Le tout commence avec
l’arrivée de son ancêtre Joseph, vers 1740, qui épouse Angélique, une métisse
micmaque. On connaît les luttes pour la survie, la présence menaçante des
Anglais, la tragédie de la déportation de 1755 et après, la longue et terrible
résistance de ce peuple qui a survécu par entêtement et par miracle.
«Au Ruisseau 1784. La classe
de Mathilde avait diminué malgré toutes les énergies qu’elle y avait
consacrées.
— Les Robin, se
plaignait-elle, découragent tous les efforts des parents qui veulent faire
instruire leurs enfants, argumentant que cela ne leur fera pas prendre
davantage de morues. Et pour empêcher le développement de l’agriculture, ils
achètent les meilleures terres. On n’a pas davantage de droits sur la mer
depuis qu’ils tiennent les pêcheurs dans leurs griffes.» (p.74)

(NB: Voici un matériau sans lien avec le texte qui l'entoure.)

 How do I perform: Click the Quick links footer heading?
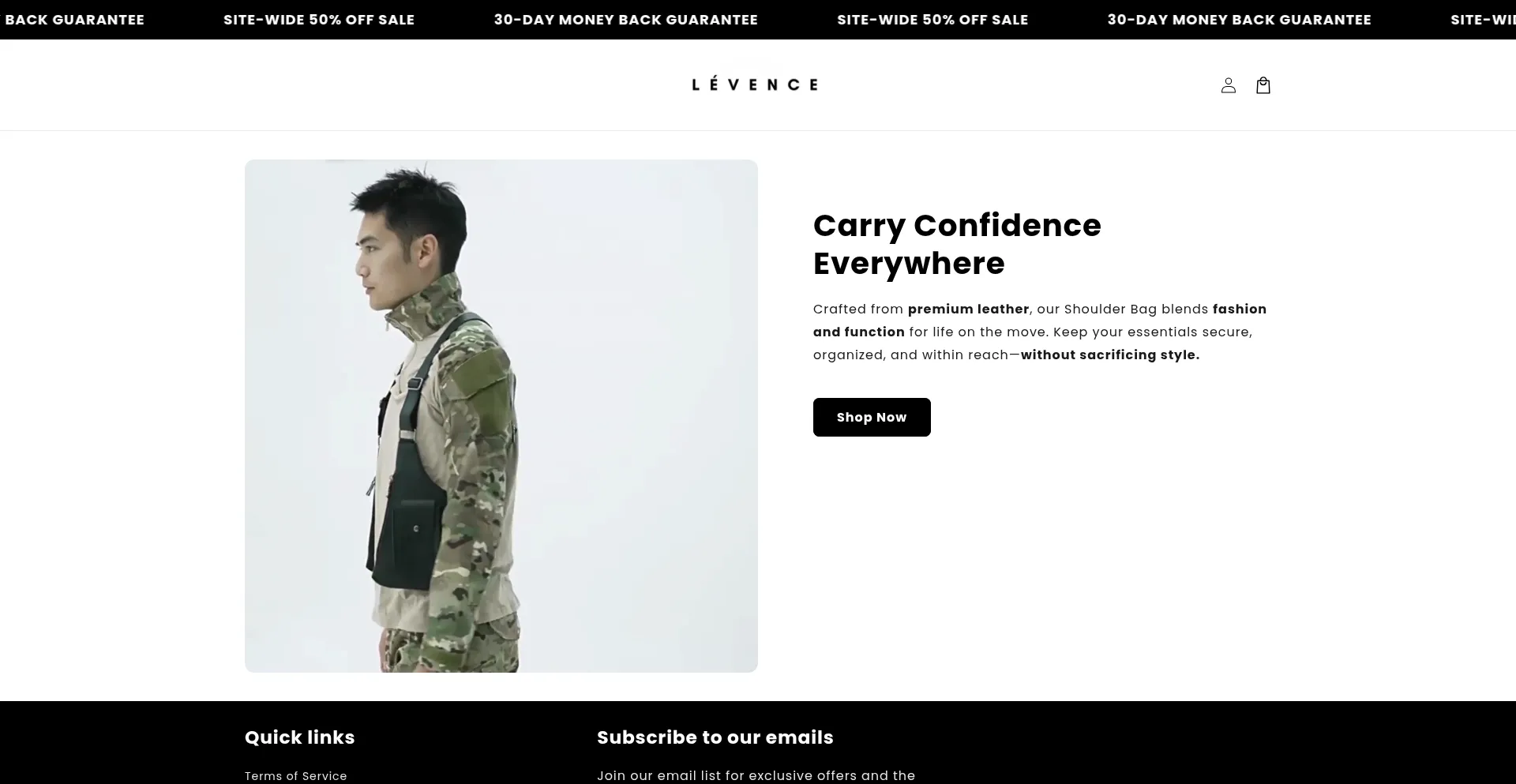pyautogui.click(x=300, y=737)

Une épopée qu’il rend vivante
en explorant le grand territoire de Caraquet qui a la réputation d’être le plus
long village du monde avec sa rue principale qui s’étire sur 35 kilomètres. Un
lieu où ses ancêtres se sont installés il y a près de 300 ans et où il a vécu
son enfance dans la grande maison ancestrale des Le Bouthillier construite en
1836. Son père, après avoir été pêcheur, a été garde-pêche. Il avait comme
tâche de déjouer les manœuvres des braconniers. Le romancier en a long à
raconter sur les astuces de ces hommes qui tentaient ainsi de nourrir leurs
familles.
Combat
Quel courage il a fallu à ces
hommes et ces femmes pour survivre et faire respecter leurs droits! L’affaire
Louis Mailloux, un jeune Acadien militant pour les écoles françaises, abattu
par les militaires anglophones, est un moment fort de cette résistance.

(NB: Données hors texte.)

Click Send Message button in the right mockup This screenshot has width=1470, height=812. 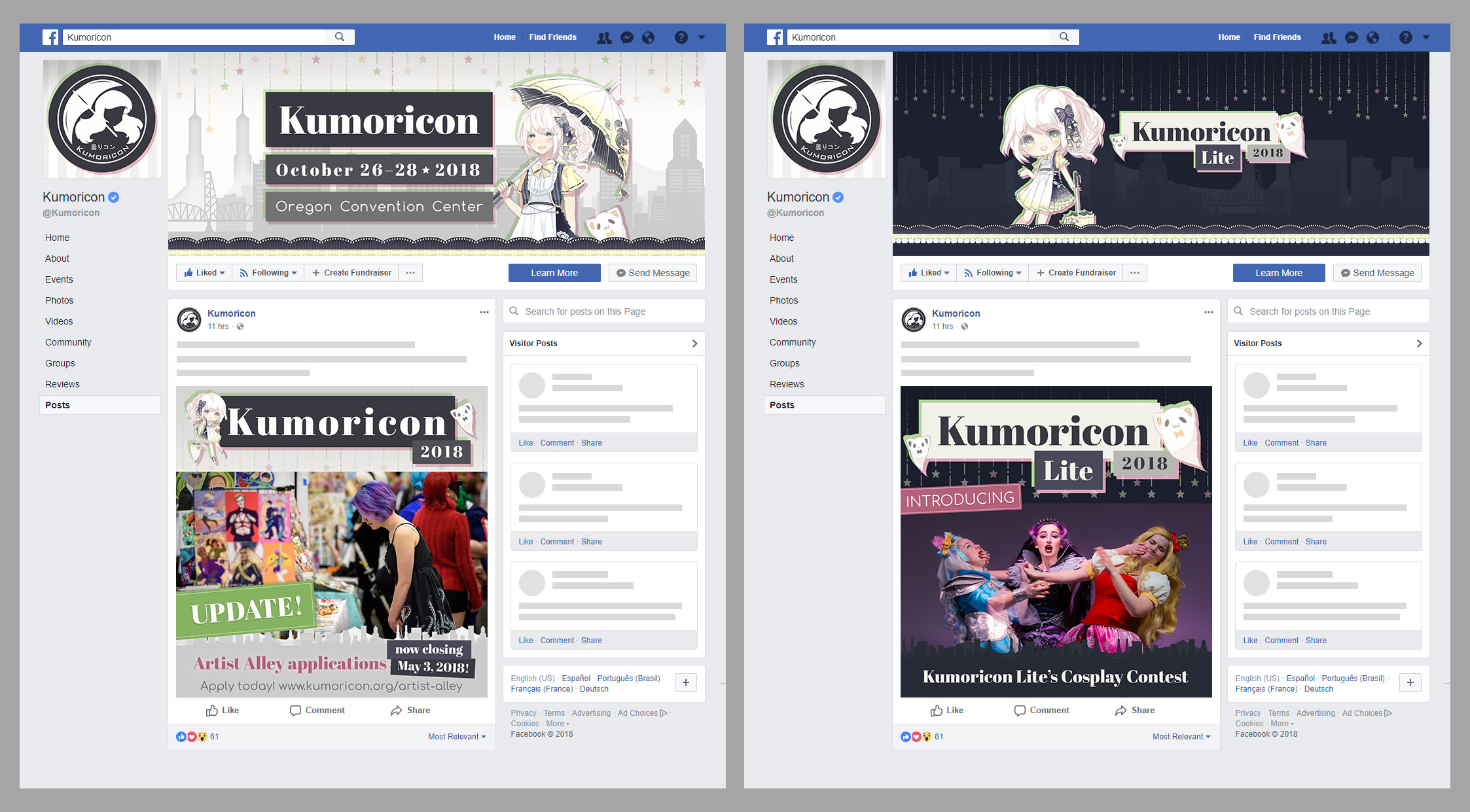1377,273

L’écrivain se transforme en
historien, en ethnologue aussi où il décrit les différents métiers de la mer et
de la terre, la navigation, les fêtes et les repas fabuleux qu’ils tiraient de
la mer. Il présente aussi, avec une précision remarquable, certains travaux et
les outils utilisés.
Il se sent responsable envers
son peuple et est habité par un amour de son coin de pays exemplaire. Cela ne
l’empêche pas d’être lucide quant à l’avenir de ces francophones qui s’exilent dans
l’Ouest canadien pour travailler. L’Ouest fait vivre l’Est maintenant comme il l’affirme
dans une formule heureuse.
«Quand la Péninsule deviendra
un tiers monde branché sur la galaxie/ Avec une soucoupe plus grosse que la
cabane/ Il ne restera plus de l’Acadie que le folklore et une grande
déchirure.» (p.151)
«La survie du peuple acadien,
sans véritables pouvoirs de gérer son territoire et sa destinée, m’apparaît
précaire. Aucun peuple n’y est arrivé. Pour ne prendre qu’un seul exemple: les
Acadiens des États de la Nouvelle-Angleterre, à quelques exceptions près, ont
été assimilés. Le système est plus fort que les hommes.» (p.227)
L’œuvre de Claude Le Bouthillier est admirable de fidélité, d’amour et de constance. «Le feu du Mauvais Temps», «Les marées du Grand Dérangement» ou «Le borgo de l’Écumeuse» plongent le lecteur dans l’histoire. Il était peut-être aussi nécessaire d’imaginer l’Acadie dans des temps futurs. «Babel ressuscitée» répond à ce désir de survie.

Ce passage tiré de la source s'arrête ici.